I was curious if anyone else has had experience with shaking eyes. I have had bilateral optic neuritis - really bad in my left eye. My vision went from 20/20 to 20/300 and the best it has gotten since is 20/80 but sometimes reverts back to the really bad vision. I noticed in the last year especially when I look down or move my eyes I get really bad double vision. I mentioned this to my rhemie and examined them and said that my eyes are shaking with movement. He is sending me back to the neurolodist again for another MRI of my brain and cervical spine to see if I have developed any lesions since my last one a year ago. I think that was the catalyst to puting me on the cellcept or cytoxan. I am just not ready to take the cytoxan yet. It really feels like that should be my very last resort.
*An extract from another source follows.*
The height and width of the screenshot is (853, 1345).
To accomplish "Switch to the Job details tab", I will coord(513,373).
While I have developed kidney issues and my next ologis is the nephologist I think I will hold off till the biopsy and see if the stronger meds are really necessary. I am only 43 years old and have already been taking moderate to high doses of prednisone for 3 years now. I just dont want to shorten my life even more by taking toxic medications. My cardiologist has really put the pressure on my rhemie to get me off the prednisone as soon as possible since it is already showing minor damage to my heart and I have a horrible family history of heart problem. I lost 3 uncles (all of my mothers siblings) to dilated cardiomyopaty and my father is terminal now with heart failure not expected to make it to christmas. So it is a real concern. I have already developed mitral valve regurgitation and dyastolic disfunction.
The cellcept seem to be the only thing at this point that might keep me off the cytoxan so I am really crossing my fingers it will work.
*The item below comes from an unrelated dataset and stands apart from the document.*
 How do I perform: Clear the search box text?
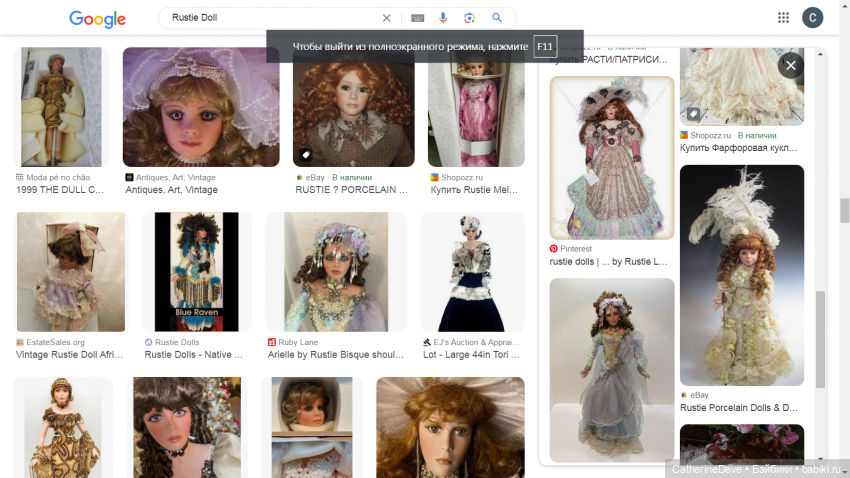pos(387,18)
But I rambled... has anyone else heard of developing nystagmus (sP) from Lupus?
I am so sorry to hear about your problems with your eyes and meds. I can't help you with your questions regarding the Cytoxin and heart issues. Are the brain lesions you mentioned from Lupus or some other cause like MS? I am just asking because on the MS boards they talk about Optic neuritis being so common with MS. I have only taken steroids as a pulse therapy and never been on them permanently, thank goodness. My Lupus is not nearly as bad as yours from what you are describing. I wish you all the best of luck and hope you won't need to face any other powerful drugs. What a dilemma you are facing.
When my lupus first showed up it was thought to be MS but they did rule that out and found that it was instead lupus. I did several rounds of solumedrol iv treatments and then did IVIG for a year. It did get better for a while. Since I came off the IVIG they have had me on the oral steroids. 60 mg a day for a while and then down to 30mg a day with the MTX but I am still flaring. It is just a matter of where.
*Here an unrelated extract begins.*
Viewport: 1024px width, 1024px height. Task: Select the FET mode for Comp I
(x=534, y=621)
I really try not to post when things are this bad since I know there are so many of us that really have alot of things to deal with on a daily basis and it is all so relative and what you have adjusted to. I have really tried to adjust to this and work full time. But I am afraid that this is too about to come to an end since my dr has said on several recent visits that disability is something I should prepare for. How do you prepare for that? I am a single mom and must work to pay rent! I dont have disabilty insurance yet but the AFLAC people are suppose to be coming out to our office in the next month and it will only require a 1 year pre-existing condition exclusion so I just have to hold out a year after they get me set up.
Hopefully, my MRI will be okay. I had some lesions on my brain on the last MRI but they were from the Lupus. Not MS. My right eye isnt as bad as my left so I can still read pretty well most of the time.
The heart problems are concerning, but I would probably have them even without the Lupus with my family history. I think the meds are just probably speeding up the process a bit.
Anyway, hopefully someone on this board will have some info on the Cellcept. I have read up on it, but there is nothing like personal experience from people who have actually taken it.